The nerve of that doctor to insinuate that Hubert is even capable of having an  _ anxiety attack _ . Him?! Ha! Ridiculous. How could he—no, he’s not even going to consider it. 

He is still in his gray smock the doctors put him in when he slips a random jacket he finds laying about. He needs to find Edelgard, surely she’s—

—she’s actually quite easy to find.

Edelgard stands, arms bandaged all over, in a smock herself. She has no pants, and it shows all of the hideous scars on her legs. She looks to Hubert and moves past him, closing the door behind them. 

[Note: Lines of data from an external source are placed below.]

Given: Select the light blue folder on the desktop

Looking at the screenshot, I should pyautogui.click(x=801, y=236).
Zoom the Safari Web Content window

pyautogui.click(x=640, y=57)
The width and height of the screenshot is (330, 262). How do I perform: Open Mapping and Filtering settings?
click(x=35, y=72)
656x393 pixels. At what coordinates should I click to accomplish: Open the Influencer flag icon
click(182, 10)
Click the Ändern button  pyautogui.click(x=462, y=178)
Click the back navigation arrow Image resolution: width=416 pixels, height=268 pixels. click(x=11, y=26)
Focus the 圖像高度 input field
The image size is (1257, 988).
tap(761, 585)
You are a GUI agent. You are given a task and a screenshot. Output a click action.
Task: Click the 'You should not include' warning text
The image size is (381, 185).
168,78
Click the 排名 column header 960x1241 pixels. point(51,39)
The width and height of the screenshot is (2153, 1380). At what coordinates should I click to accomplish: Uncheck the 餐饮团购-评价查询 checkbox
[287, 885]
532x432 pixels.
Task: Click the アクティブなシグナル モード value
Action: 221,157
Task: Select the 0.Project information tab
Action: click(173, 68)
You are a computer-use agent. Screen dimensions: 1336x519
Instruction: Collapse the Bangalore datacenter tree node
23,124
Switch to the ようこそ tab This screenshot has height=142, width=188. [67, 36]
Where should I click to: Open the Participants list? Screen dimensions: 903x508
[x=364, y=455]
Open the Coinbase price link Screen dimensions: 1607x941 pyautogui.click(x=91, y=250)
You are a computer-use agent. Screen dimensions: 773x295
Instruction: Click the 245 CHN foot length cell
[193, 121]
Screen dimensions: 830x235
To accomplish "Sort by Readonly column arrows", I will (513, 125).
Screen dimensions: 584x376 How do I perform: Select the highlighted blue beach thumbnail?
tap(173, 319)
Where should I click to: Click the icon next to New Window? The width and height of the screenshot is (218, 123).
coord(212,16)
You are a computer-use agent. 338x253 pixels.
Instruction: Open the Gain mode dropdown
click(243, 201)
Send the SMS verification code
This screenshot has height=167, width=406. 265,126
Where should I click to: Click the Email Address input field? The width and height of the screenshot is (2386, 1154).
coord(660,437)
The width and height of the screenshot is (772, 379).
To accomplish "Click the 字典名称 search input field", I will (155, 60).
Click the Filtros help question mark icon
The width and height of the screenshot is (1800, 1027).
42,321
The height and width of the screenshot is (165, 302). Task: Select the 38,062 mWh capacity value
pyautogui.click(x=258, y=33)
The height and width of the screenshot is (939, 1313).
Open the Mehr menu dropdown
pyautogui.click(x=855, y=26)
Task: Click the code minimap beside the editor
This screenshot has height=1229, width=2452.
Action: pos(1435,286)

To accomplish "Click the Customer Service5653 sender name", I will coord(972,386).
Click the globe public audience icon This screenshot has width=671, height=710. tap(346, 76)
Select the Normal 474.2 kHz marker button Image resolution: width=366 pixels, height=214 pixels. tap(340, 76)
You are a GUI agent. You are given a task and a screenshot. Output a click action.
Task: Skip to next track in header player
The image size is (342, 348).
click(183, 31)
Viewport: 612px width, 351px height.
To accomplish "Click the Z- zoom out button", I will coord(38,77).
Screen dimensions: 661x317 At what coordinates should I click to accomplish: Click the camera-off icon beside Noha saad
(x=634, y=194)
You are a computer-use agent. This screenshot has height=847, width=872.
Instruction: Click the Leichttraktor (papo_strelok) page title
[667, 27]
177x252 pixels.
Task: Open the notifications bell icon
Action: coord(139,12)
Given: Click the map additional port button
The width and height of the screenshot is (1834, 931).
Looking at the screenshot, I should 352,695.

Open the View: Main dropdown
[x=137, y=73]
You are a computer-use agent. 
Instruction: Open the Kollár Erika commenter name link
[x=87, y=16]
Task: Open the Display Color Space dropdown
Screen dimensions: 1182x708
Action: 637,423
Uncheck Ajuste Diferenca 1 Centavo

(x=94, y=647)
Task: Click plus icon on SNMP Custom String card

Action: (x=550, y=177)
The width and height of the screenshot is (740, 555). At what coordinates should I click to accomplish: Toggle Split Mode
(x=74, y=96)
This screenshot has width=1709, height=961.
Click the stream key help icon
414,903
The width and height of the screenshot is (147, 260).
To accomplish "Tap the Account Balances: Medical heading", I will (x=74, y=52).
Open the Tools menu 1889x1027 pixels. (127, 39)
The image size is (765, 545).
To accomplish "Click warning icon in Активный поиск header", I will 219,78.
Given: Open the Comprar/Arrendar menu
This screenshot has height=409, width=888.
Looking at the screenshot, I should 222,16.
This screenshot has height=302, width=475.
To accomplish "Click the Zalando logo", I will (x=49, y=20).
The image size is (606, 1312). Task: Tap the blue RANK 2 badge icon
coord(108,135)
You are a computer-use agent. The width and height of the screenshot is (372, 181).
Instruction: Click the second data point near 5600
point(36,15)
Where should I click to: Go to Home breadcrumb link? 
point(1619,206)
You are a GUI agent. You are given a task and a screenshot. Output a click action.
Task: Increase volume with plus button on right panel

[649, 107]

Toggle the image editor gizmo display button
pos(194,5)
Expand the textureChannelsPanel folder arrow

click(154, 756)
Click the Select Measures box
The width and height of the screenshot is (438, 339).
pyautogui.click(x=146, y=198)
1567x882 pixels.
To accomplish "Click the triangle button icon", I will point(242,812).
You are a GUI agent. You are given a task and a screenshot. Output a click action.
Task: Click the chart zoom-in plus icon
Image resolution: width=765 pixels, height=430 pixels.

Edelgard’s not actually the main attraction here.

It’s Byleth. 

Byleth is lying before them, hooked up to some kind of device that appears to be giving them blood and potentially food? It’s quite advanced. 

Hubert walks up to the body and puts his hand to their chest, and well… there’s no heartbeat. He looks to Edelgard, face so pale. He… he’s at a loss. 

“It took eight hours,” Edelgard sighs.

Eight hours?! How long has he been asleep?

Edelgard continues, “They were buried deep. Doctor thinks they’re dead.”

“So it must have taken a lot of arguing to get them to hook the body up to—”

“Yes,” Edelgard clearly doesn’t want to get into it. Because it’s Agarthan tech, it has to be. “They’re alive.”

“El,” Hubert doesn’t say that name often, because it makes the two of them overly emotional. He sits on the bed with her. “Living people have a heartbeat. Byleth…”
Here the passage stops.